→ **Work item**: Convert the entries, from the very first line through the line containing "This screenshot has width=452, height=335.", into a Markdown table with the columns Row and Text, where Row gives the row number and Text gives the line. Skip blank lines and leave the pictures out.

━━━━━━━━━━

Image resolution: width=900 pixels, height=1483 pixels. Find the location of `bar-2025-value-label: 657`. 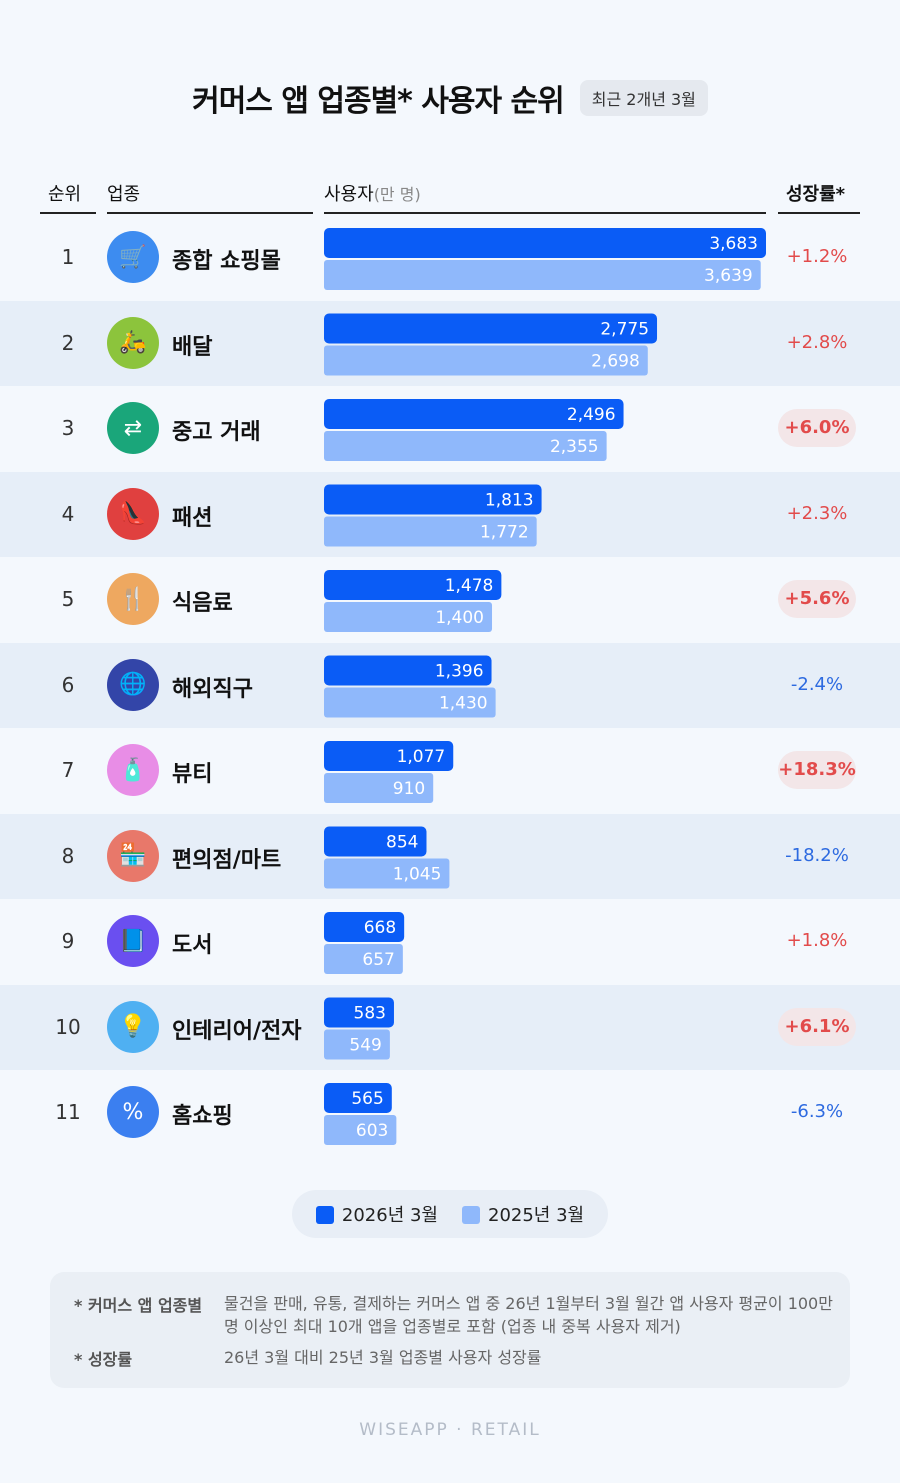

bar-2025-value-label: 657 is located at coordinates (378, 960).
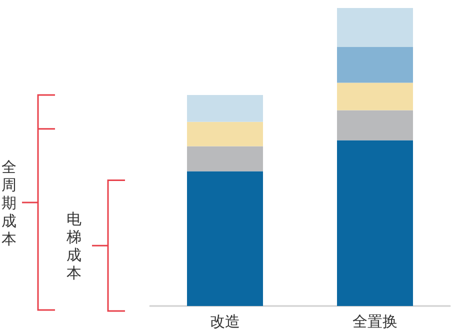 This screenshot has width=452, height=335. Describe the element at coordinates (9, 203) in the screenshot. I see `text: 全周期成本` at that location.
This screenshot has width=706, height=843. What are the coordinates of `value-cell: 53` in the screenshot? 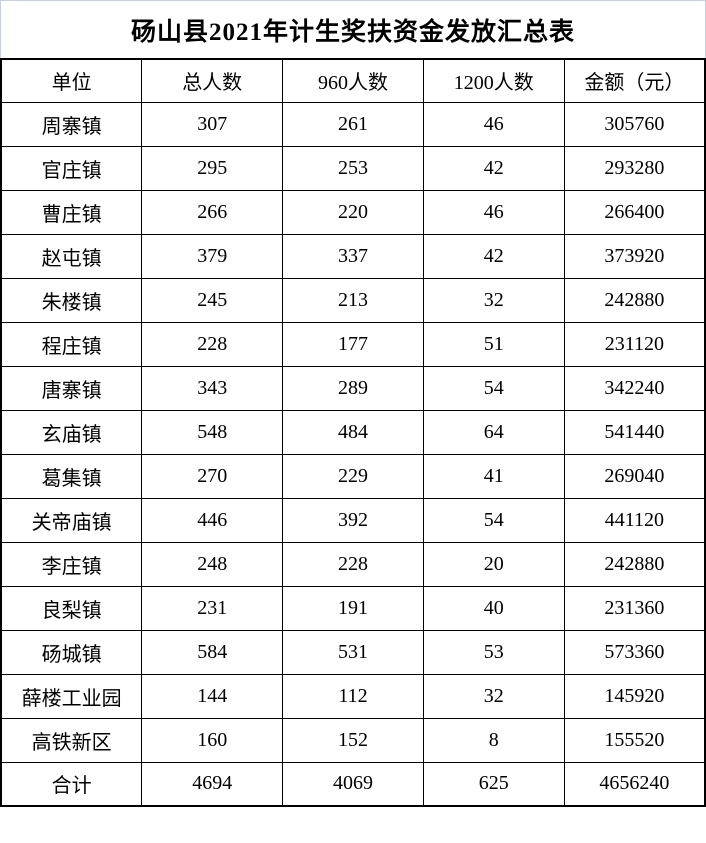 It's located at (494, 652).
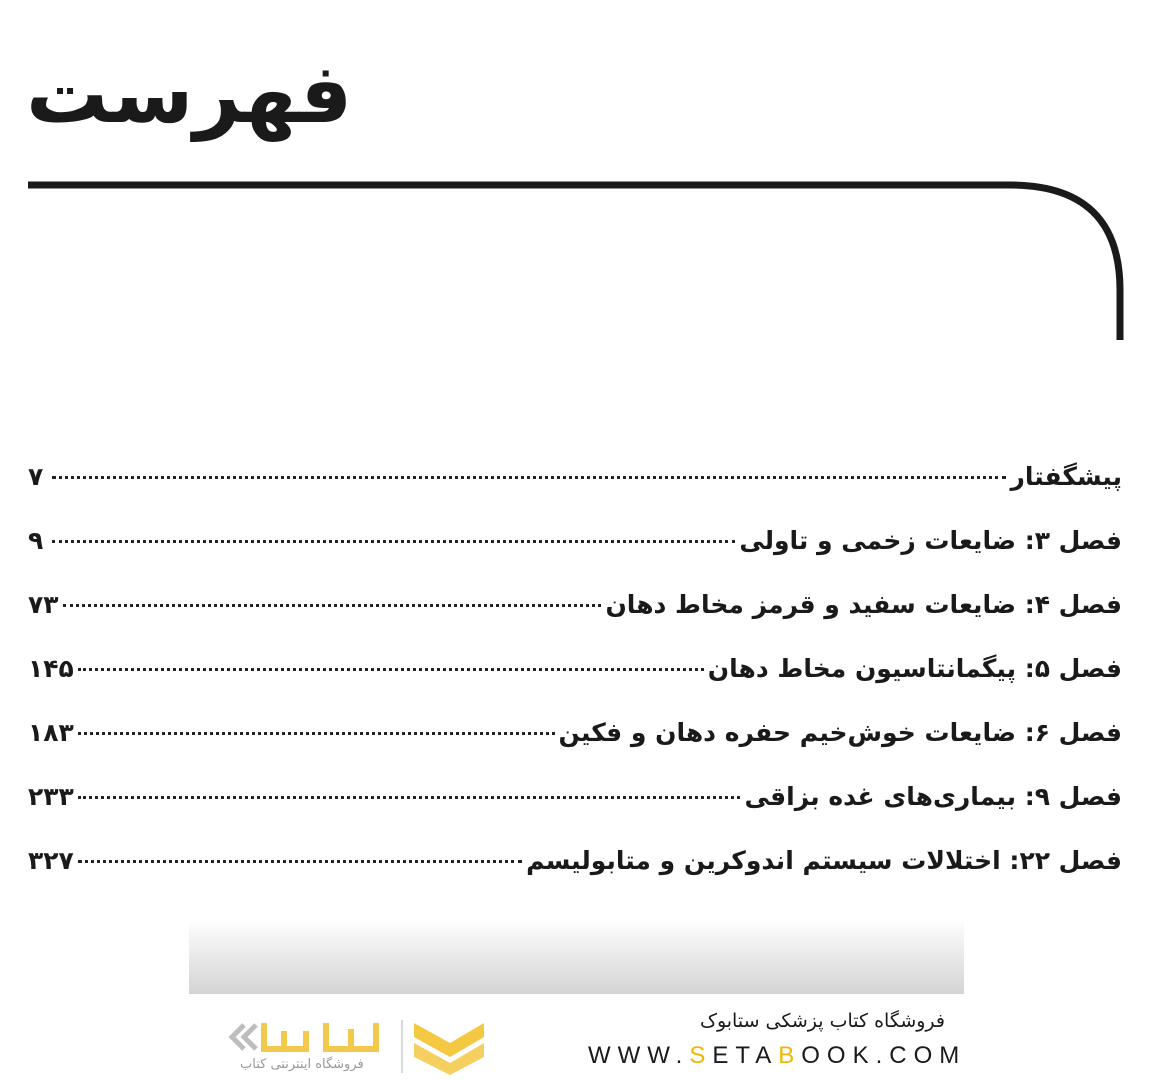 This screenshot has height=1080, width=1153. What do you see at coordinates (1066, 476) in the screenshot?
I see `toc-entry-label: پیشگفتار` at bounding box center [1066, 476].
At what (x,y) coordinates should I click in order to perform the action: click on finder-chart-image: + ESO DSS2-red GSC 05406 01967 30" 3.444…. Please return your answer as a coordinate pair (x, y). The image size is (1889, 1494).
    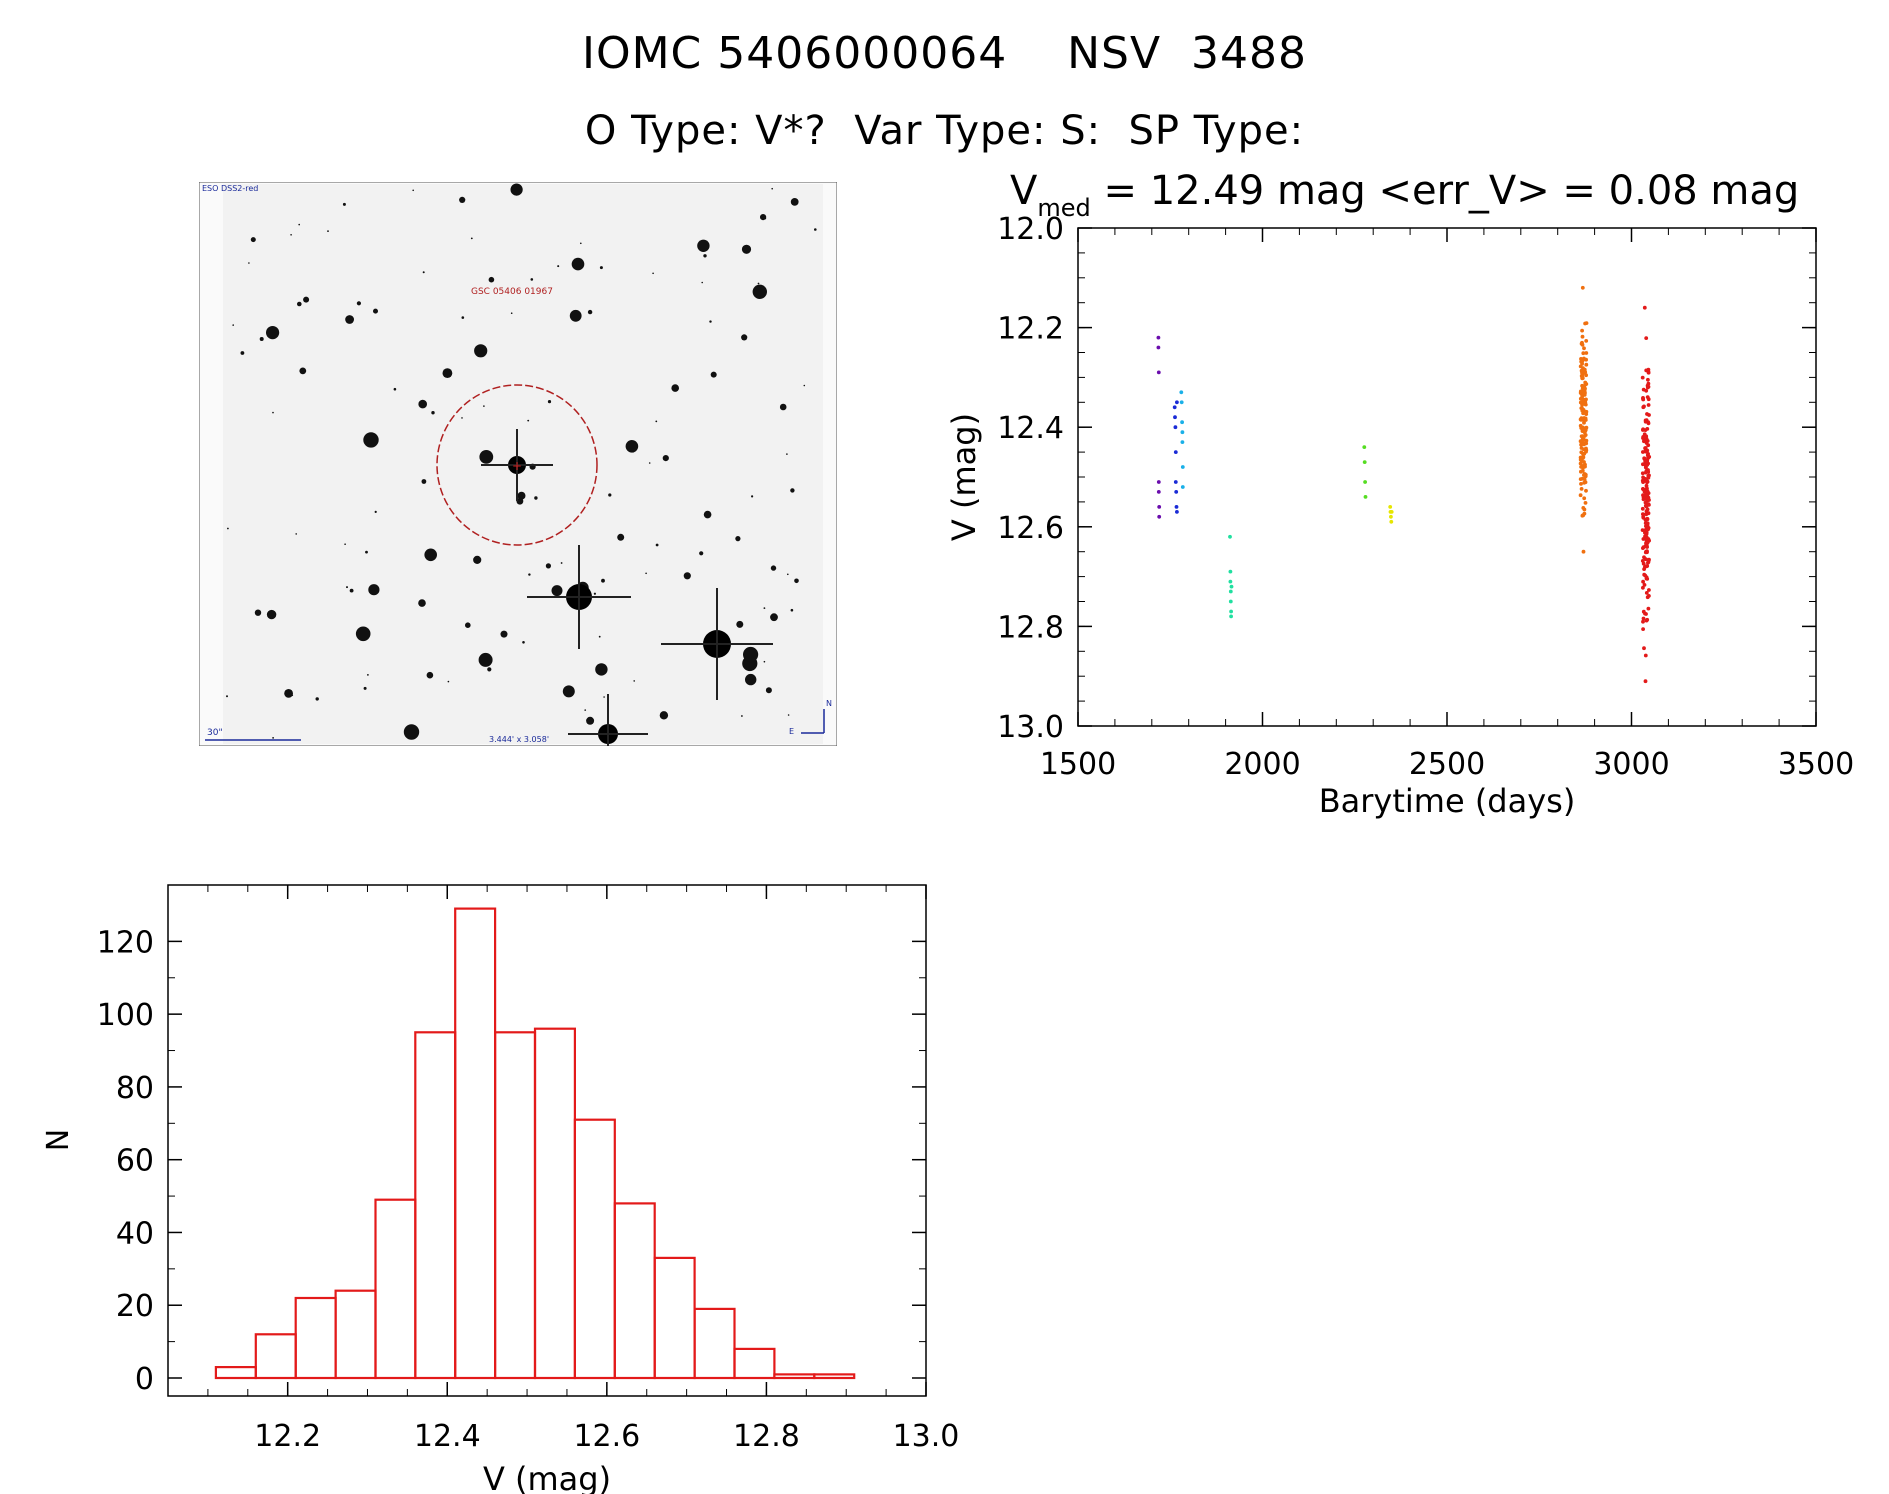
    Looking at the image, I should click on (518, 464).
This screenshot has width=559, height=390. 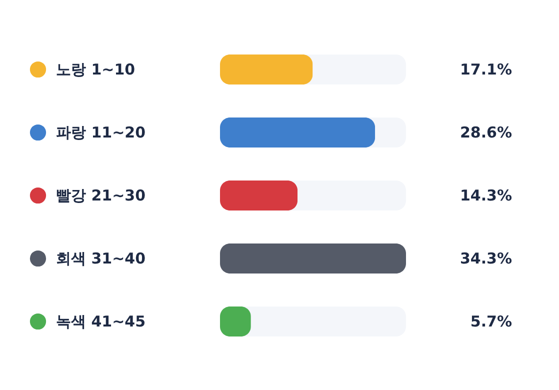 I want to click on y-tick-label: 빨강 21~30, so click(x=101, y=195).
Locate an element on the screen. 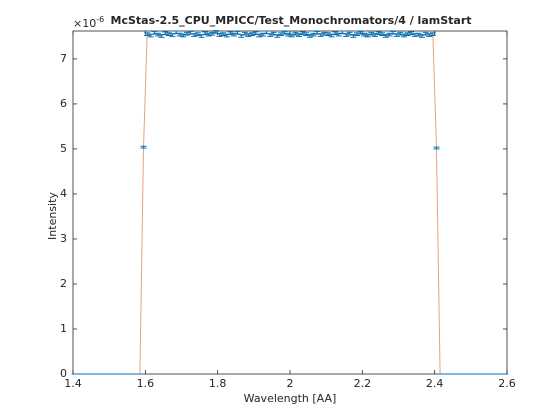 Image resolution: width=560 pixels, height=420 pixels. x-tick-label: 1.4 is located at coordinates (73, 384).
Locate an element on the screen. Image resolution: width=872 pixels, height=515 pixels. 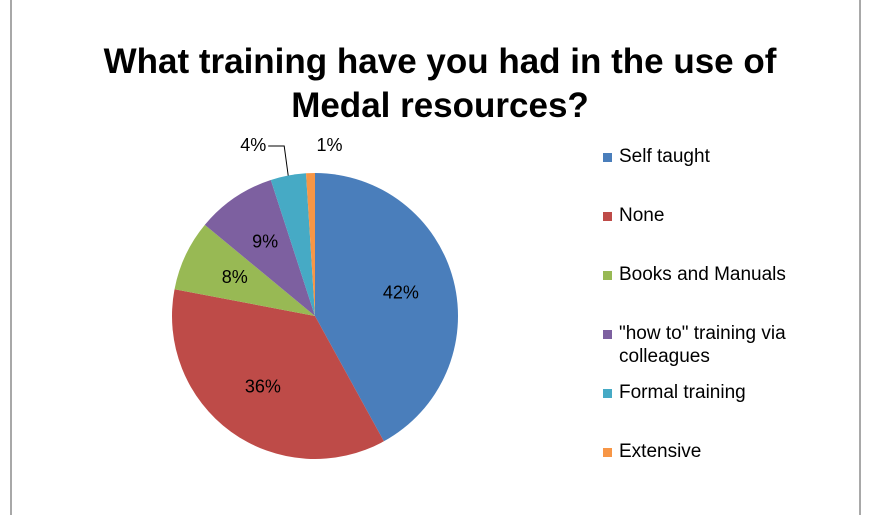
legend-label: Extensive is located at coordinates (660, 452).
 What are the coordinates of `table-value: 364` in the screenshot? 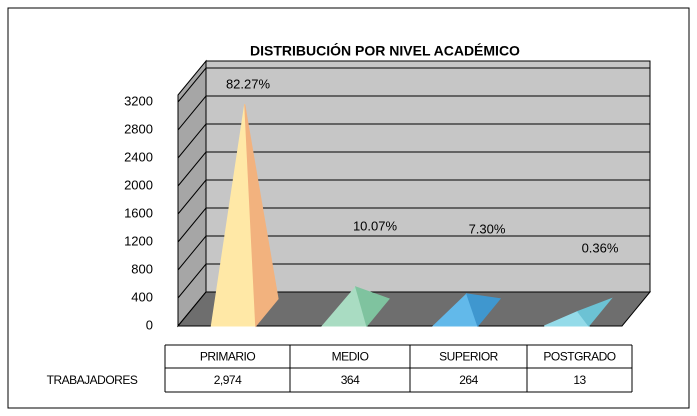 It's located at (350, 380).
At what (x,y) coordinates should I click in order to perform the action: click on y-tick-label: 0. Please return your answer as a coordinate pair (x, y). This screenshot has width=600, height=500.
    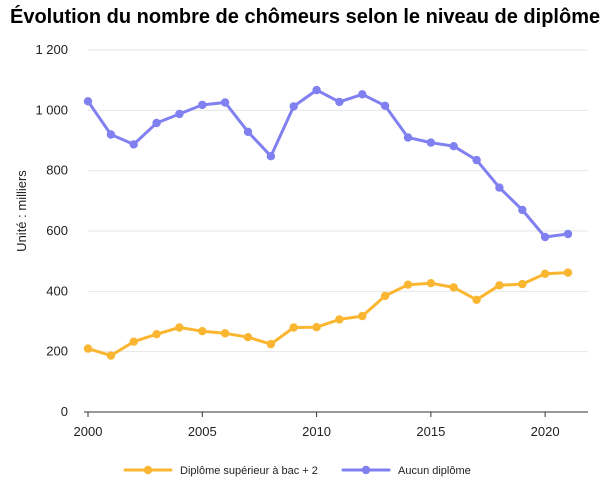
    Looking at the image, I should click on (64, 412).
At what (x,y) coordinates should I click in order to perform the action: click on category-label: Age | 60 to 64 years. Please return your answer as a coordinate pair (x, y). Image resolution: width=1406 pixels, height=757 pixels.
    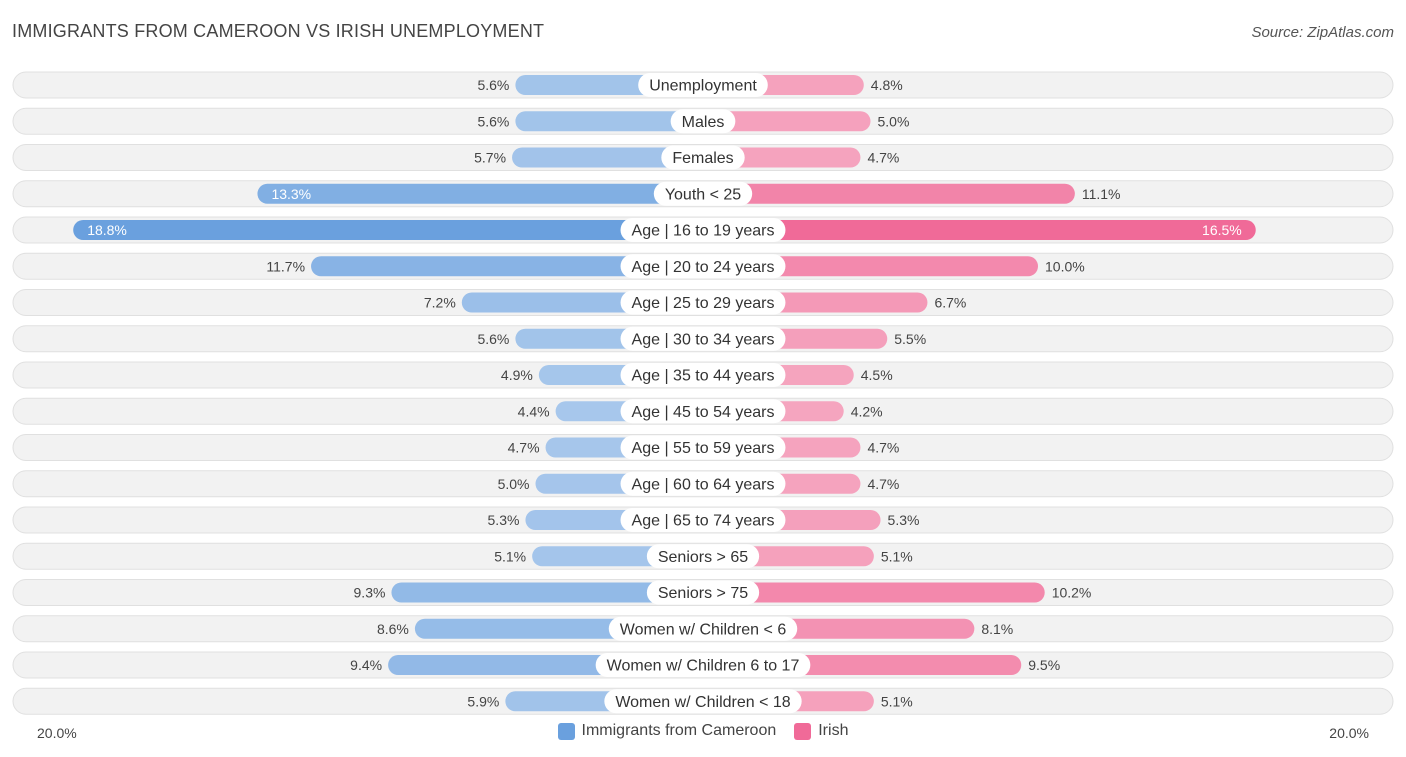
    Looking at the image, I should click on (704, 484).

━━━━━━━━━━

→ **Written answer**:
| Row | Text |
|---|---|
| 1 | Image resolution: width=900 pixels, height=1483 pixels. Find the location of `bar-2025-value-label: 657`.  |
| 2 | bar-2025-value-label: 657 is located at coordinates (378, 960). |
| 3 |  This screenshot has width=452, height=335. Describe the element at coordinates (9, 203) in the screenshot. I see `text: 全周期成本` at that location. |